3Avant d’aborder la question de la probabilité et des conséquences tant pour le Royaume-Uni que pour l’Union européenne d’un éventuel Brexit1, la première partie de cet ouvrage revient sur les relations ambiguës qu’entretient le Royaume-Uni avec l’Union européenne (p.7). Ces relations peuvent être divisées en trois périodes : 1945-1975, 1975-1997, 1997-2010. Au fil du temps, sa position à l’égard de l’Europe n’a cessé d’évoluer pour des raisons pragmatiques et économiques et non pas idéologiques comme ce fut le cas avec la Communauté européenne du charbon et de l’acier initiée en 1950 (p.9). Le Royaume-Uni est invité à y participer, mais refuse pour deux motifs : d’une part, la méfiance à l’égard de la France et de l’Allemagne  et d’autre part, pour des raisons liées à la souveraineté nationale comme le refus de perdre le contrôle sur la production de charbon et d’acier (pp.10-11). Cependant, le Royaume-Uni change rapidement de position puisqu’en 1961, le Premier ministre conservateur Macmillan dépose la candidature de son pays à l’adhésion à la Communauté économique européenne (CEE) qui n’aura lieu qu’en 1973 suite aux deux vétos posés par le Général De Gaulle (p.14). Deux ans plus tard seulement, les conditions d’adhésion sont déjà renégociées et le premier référendum sur son maintien ou non dans la CEE est organisé (pp.20-22).

4Durant la seconde période (1975-1997), on va également retrouver ces changements d’attitude  qui permettent à l’auteure de qualifier le Royaume-Uni de partenaire ambivalent voire récalcitrant face aux différentes propositions pour avancer dans l’intégration communautaire (p. 25). Plusieurs exemples sont mobilisés pour illustrer cette ambivalence dont celui du refus des Britanniques de participer au projet de système monétaire européen (p.26). Cependant, le Royaume-Uni a également contribué au développement de la CEE comme cela a été le cas au moment de l’Acte Unique Européen. La signature de celui-ci est même perçue comme une victoire des Britanniques car il met en place un marché unique sans frontières intérieures, objectif que s’était fixée Margaret Thatcher (p.31).  

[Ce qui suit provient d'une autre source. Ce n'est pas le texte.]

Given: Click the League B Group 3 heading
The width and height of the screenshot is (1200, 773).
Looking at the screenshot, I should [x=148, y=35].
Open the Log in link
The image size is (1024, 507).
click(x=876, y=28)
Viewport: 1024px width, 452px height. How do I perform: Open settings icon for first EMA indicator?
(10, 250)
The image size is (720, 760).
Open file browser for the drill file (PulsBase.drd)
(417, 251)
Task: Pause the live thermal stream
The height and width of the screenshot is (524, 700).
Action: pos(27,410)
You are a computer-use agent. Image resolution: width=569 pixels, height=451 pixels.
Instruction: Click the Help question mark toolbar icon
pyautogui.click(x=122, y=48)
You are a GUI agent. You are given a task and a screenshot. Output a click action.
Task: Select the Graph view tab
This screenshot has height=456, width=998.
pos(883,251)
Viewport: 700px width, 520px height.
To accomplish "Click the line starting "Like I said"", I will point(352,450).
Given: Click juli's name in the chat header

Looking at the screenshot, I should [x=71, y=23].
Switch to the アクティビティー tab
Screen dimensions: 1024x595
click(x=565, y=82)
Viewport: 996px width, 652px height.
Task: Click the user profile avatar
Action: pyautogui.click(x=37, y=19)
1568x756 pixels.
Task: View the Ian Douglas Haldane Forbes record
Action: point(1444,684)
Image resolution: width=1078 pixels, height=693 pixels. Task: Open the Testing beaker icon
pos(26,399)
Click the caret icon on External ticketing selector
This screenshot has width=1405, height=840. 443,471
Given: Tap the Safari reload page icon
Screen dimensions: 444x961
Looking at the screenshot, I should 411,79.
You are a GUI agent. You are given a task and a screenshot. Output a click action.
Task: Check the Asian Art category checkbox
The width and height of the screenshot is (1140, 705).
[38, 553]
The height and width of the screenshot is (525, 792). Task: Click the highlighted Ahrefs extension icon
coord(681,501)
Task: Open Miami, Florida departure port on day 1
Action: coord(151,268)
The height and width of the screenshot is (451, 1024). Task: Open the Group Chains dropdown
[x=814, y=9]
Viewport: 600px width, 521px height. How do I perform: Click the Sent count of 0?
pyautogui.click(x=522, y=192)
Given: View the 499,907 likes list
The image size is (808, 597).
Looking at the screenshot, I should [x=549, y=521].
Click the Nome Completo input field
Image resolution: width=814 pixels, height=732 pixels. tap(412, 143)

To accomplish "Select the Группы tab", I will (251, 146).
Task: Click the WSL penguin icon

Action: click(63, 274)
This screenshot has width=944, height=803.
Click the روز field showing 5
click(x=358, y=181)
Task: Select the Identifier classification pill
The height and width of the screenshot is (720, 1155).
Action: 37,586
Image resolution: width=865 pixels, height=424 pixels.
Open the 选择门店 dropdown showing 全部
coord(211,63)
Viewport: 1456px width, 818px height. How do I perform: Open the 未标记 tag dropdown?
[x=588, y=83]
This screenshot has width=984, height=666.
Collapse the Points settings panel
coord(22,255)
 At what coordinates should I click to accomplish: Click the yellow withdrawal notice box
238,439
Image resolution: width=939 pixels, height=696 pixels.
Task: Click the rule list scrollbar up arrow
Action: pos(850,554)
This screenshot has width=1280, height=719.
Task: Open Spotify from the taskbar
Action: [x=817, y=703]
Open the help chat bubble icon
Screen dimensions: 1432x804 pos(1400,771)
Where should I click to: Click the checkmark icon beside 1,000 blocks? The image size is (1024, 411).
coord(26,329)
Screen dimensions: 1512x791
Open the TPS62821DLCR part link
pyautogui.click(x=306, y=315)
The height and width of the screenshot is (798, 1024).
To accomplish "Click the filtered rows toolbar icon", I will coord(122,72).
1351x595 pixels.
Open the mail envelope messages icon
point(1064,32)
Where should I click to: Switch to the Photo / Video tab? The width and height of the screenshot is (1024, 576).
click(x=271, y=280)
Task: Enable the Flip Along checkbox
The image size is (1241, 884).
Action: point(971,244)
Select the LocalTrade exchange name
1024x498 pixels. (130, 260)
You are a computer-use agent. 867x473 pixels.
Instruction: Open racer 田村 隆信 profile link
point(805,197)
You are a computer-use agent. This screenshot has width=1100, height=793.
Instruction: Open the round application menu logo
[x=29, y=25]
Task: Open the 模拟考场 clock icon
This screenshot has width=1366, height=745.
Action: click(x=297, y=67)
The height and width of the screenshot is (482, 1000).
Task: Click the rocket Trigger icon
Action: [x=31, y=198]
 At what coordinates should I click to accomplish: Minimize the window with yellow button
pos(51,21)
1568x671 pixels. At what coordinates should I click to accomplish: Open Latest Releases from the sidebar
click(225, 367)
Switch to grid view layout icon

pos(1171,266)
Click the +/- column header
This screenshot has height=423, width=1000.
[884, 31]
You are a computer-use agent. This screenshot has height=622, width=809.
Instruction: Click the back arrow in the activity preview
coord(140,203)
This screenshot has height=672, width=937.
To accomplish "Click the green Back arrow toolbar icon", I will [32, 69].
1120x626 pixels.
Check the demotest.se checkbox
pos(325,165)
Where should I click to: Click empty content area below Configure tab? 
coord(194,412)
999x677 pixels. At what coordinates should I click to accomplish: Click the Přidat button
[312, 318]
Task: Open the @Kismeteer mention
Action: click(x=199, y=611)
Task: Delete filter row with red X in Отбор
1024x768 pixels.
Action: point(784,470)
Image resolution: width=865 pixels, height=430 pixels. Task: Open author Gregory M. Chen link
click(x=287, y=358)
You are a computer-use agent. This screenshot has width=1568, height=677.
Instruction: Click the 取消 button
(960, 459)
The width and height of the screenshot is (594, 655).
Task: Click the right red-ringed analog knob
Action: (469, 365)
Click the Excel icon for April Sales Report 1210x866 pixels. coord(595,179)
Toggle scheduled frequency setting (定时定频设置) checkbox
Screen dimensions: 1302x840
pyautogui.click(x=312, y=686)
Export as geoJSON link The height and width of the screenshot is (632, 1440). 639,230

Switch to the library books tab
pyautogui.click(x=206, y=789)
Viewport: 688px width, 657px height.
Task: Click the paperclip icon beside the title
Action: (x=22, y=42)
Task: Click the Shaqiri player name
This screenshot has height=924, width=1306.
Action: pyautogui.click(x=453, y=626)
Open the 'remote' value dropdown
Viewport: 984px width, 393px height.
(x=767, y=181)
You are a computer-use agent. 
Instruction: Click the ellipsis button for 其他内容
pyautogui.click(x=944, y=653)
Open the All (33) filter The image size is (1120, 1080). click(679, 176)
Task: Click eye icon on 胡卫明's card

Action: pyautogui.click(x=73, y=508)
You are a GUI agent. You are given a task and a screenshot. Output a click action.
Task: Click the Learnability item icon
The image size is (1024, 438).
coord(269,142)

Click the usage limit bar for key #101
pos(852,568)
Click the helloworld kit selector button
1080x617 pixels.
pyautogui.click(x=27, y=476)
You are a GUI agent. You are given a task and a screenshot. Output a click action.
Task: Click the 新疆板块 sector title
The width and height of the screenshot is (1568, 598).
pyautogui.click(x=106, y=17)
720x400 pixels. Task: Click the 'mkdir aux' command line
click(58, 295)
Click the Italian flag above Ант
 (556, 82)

5En 1997, le parti travailliste revient au pouvoir après sa troisième défaite électorale consécutive en 1987 (p.42). Tony Blair, Premier ministre en 1997, prend différentes positions en faveur de l’Union européenne notamment sur la monnaie unique. L’évènement le plus marquant de son mandat est, sans conteste, la rupture opérée avec ces prédécesseurs, tant conservateurs que travaillistes, en faveur du développement d’une défense européenne commune autonome par rapport à l’Organisation du Traité de l’Atlantique Nord (OTAN) (p.48). Ce changement radical d’attitude se matérialisa par l’accord de Saint-Malo conclu avec la France en 1998 (p.48).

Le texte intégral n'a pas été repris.